While several Indian films have taken up the caste problem in the country, not many have dwelled on the issue of colour.
Roy feels that while colour, race and South Asian identity are seldom part of the narrative in Indian movies, he wanted the audiences to receive a serious message in a non-serious tone, which would incite them to ask themselves questions rather than someone preaching to them.
Talk to him about his relationship with Delhi, and he says that while he loves yet he has a toxic relationship with it.
“It is a beautiful city with a rich history and an unparalleled cultural tapestry. However, it can be extremely crude.

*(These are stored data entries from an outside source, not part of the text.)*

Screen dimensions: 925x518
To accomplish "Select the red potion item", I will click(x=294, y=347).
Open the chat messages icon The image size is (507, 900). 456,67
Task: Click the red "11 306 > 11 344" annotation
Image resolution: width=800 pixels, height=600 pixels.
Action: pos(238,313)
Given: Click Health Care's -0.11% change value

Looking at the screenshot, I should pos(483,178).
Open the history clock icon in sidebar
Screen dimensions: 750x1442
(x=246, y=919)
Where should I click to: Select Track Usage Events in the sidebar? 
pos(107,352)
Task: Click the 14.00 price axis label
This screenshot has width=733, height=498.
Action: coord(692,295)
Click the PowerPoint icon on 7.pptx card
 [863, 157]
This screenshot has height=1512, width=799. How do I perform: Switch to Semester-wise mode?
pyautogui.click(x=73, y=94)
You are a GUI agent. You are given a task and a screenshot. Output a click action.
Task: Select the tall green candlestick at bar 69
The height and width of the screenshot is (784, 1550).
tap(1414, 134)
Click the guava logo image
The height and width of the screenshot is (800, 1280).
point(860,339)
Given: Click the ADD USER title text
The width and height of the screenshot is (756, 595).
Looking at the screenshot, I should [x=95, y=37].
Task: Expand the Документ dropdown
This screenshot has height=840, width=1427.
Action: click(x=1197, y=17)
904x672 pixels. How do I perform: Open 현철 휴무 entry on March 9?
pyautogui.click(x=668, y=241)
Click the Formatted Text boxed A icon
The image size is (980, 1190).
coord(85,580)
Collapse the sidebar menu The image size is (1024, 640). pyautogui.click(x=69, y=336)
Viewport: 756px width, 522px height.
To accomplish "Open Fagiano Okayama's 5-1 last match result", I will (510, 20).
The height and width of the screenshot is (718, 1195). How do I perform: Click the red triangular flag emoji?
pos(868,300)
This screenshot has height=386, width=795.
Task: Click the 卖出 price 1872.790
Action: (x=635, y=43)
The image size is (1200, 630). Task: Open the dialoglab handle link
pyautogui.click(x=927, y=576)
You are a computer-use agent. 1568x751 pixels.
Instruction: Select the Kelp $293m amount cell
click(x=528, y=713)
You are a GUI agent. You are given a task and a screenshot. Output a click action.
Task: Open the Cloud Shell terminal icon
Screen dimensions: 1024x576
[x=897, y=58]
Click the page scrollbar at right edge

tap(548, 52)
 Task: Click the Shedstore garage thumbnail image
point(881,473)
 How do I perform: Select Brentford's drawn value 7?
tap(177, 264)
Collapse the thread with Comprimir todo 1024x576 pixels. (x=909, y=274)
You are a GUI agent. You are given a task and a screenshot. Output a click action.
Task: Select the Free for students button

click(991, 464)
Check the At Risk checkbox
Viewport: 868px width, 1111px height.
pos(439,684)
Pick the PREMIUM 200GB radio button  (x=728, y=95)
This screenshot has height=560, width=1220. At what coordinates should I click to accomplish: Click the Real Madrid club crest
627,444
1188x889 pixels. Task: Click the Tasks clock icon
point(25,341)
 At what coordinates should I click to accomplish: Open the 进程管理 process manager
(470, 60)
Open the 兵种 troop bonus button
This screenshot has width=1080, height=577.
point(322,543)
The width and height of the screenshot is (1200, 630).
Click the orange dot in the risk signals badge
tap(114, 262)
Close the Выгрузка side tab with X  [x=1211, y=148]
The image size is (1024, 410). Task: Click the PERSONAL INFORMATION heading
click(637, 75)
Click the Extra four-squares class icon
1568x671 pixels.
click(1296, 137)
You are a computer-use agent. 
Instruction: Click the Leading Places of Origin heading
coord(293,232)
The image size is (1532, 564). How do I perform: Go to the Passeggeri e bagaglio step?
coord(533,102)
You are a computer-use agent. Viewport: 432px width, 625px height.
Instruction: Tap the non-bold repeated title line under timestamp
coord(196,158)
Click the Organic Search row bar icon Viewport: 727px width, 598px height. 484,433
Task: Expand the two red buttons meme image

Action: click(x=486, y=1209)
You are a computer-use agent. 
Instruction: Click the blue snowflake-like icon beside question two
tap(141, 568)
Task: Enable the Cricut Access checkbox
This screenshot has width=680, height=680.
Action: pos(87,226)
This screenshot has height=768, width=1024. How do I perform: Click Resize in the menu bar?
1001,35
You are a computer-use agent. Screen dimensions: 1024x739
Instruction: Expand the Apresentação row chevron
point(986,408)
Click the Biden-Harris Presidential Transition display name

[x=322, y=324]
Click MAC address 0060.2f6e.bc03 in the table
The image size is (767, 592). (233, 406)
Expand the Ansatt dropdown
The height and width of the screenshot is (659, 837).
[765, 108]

It is this mix that has tried to depict in the film.”
For someone who from a young age has been writing, directing and acting in plays, cinema was a natural extension of his desire to create performance-based narratives.
Recalling that it was casting that took a lot of energy, the director recalls that they auditioned and held workshops for even the roles with one or no dialogues. A very important facet of the casting was the faces, which also became an essential aspect of the production design and the mise en scene.
“Also, an important part of the casting was finding the African cast, right from established actors such as the lead Samuel Robinson, who have delivered hits like ‘Sudani from Nigeria’, to the non-actors who we used for the smaller parts. It was an interesting exercise in casting as this was probably the first Indian movie with such an extensive African cast,” says Roy.
Using satire to project racial discrimination in the film, the director feels that it can be an excellent tool as it employs a disarming charm and not brute force.
“It asks but does not tell. It helps the audience see the wrongs in society without making them feel defensive or like an antagonist,” says Roy, who wants to explore themes of spirituality, consumerism, love and politics but all through the lens of a darkly comic eye.
A self-taught filmmaker, he does not really miss formal training.
Stressing that his sources of inspiration and approach to craft are derived from varied sources, he adds, “I feel that the structure of film school would have shaped my approach with a hand that may have been too firm.”